EXTRAIT À LIRE
++++
Le ministre des Affaires étrangères, Jean Asselborn, au sujet de son entrevue avec Avigdor Lieberman

Le Quotidien: Avigdor Lieberman est-il aussi rigide qu'on le dit?

Jean Asselborn: C'est un homme très gentil, extrêmement gentil, mais qui a des idées qui ne sont évidemment pas les miennes. Il est l'un des ténors d'une politique trop nationaliste en Israël. Il n'est pas un problème que d'un point de vue américain ou européen, il l'est aussi dans le gouvernement israélien.

Le Quotidien: L'avez-vous quand même senti ouvert au dialogue?

Jean Asselborn: Je l'ai rencontré le jour où il a proposé que la Palestine soit séparée en deux parties pour négocier avec le Fatah pour la Cisjordanie et le Hamas pour la bande de Gaza. Ce n'est pas acceptable. Il n'est d'ailleurs pas soutenu par son gouvernement. En revanche, et ça m'a un peu étonné, il a été nettement plus positif sur la question d'ouvrir la bande de Gaza (NDLR: soumise au blocus israélien depuis juin 2006). Il m'a dit: "On aurait dû le faire il y a déjà quelque temps." Il n'a pas nié que l'incident qui a coûté la vie à neuf personnes avait accéléré les choses, mais c'est une importante nouveauté.

Le Quotidien: Vous n'avez pas pour habitude de mâcher vos mots quand vous évoquez Israël. Quelle a été la nature de votre dialogue avec Lieberman?

Jean Asselborn: C'est lui qui a demandé cette entrevue. Je suis un ami d'Israël. Israël a le droit de vivre en paix, comme la Palestine et tout autre État sur la planète. Mais si Israël campe sur ses positions, surtout au niveau des colonies, on n'arrivera jamais à négocier une paix.

Le Quotidien: Aucune tension entre vous donc?

Jean Asselborn: Non. Je connais ses positions, il connaît les miennes. Dans les entrevues bilatérales, on cherche avant tout les points de convergence; là où on peut faire avancer les choses.

Le Quotidien: Il y a des tensions dans le gouvernement israélien. Avez-vous senti Lieberman parler en son propre nom ou en celui du gouvernement?

Jean Asselborn: Concernant les négociations avec le Hamas pour la bande de Gaza, il m'a clairement dit: "C'est ma proposition." Aujourd'hui, ce qui intéresse les Européens, c'est de reprendre des négociations directes. Les négociations indirectes, on échange des papiers, ça ne sert à rien.
++++
DONNÉES FOURNIES
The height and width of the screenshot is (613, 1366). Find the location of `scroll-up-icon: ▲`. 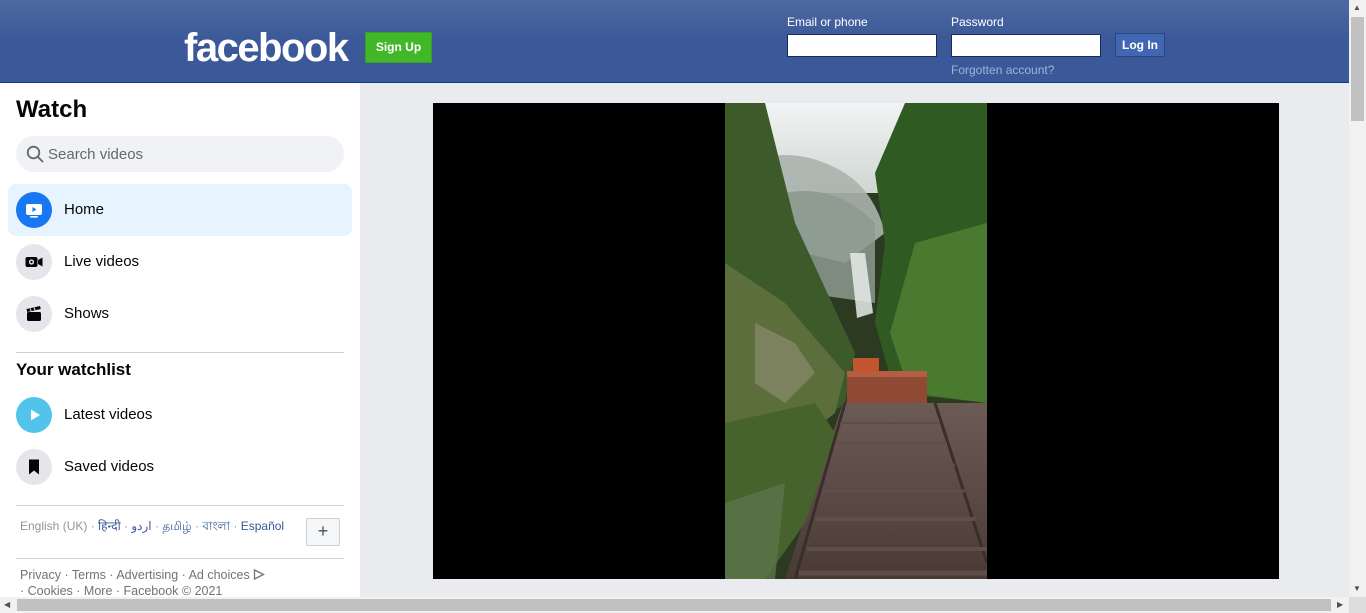

scroll-up-icon: ▲ is located at coordinates (1357, 8).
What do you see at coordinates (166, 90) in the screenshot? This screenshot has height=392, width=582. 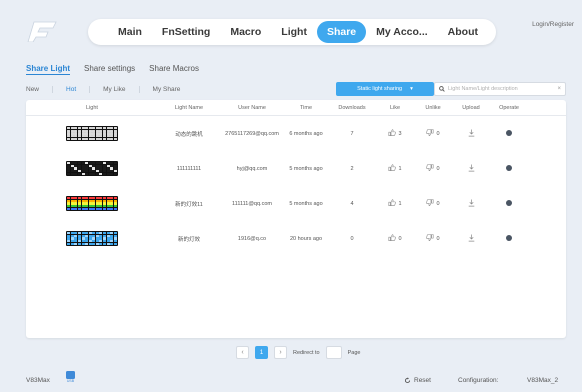 I see `filter-my-share: My Share` at bounding box center [166, 90].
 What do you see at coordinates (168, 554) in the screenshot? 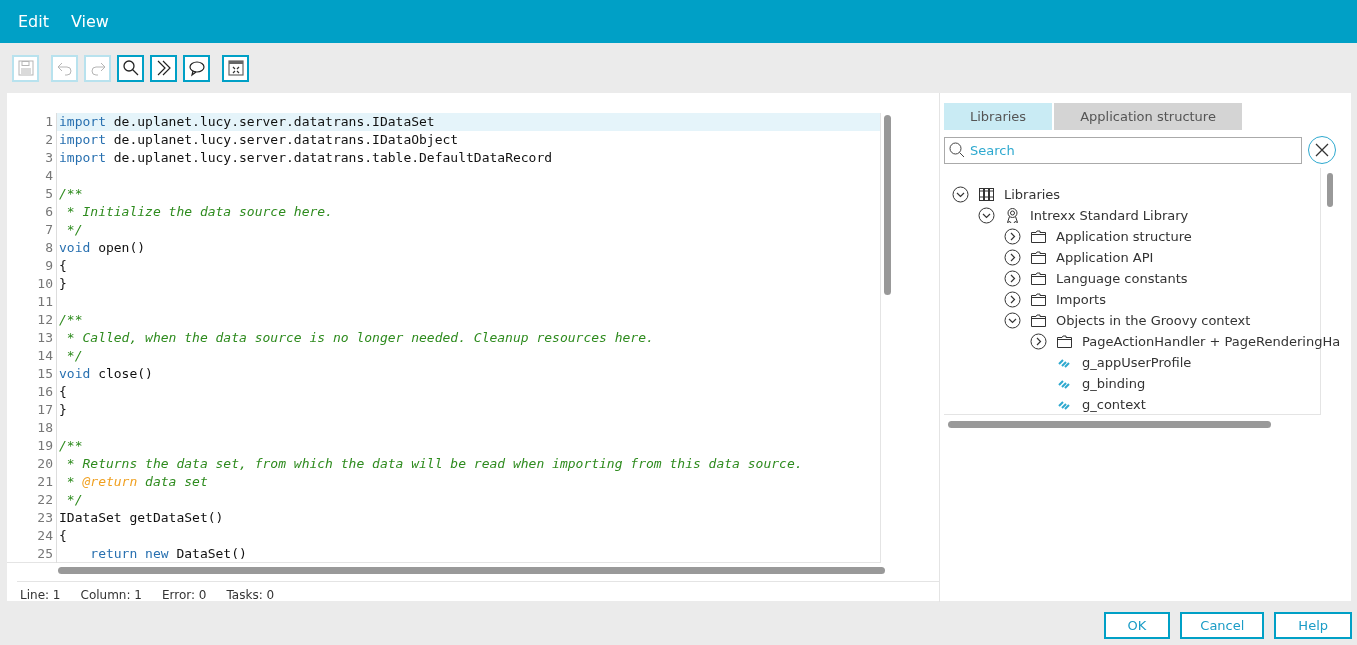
++++
CONSIGNE A
Répondez à ces questions sur l'entretien :
(i) Depuis quand la bande de Gaza est-elle soumise au blocus israélien ?
(ii) Qui a demandé l'entrevue entre Jean Asselborn et Avigdor Lieberman ?
(iii) Combien de personnes ont perdu la vie dans l'incident évoqué ?
CONSIGNE B
Recopiez le passage de l'entretien qui commence par "Jean Asselborn: C'est un" et se termine par "ouvert au dialogue?".

RÉPONSE A
(i) Depuis juin 2006.
(ii) Avigdor Lieberman.
(iii) Neuf personnes.

RÉPONSE B
Jean Asselborn: C'est un homme très gentil, extrêmement gentil, mais qui a des idées qui ne sont évidemment pas les miennes. Il est l'un des ténors d'une politique trop nationaliste en Israël. Il n'est pas un problème que d'un point de vue américain ou européen, il l'est aussi dans le gouvernement israélien.

Le Quotidien: L'avez-vous quand même senti ouvert au dialogue?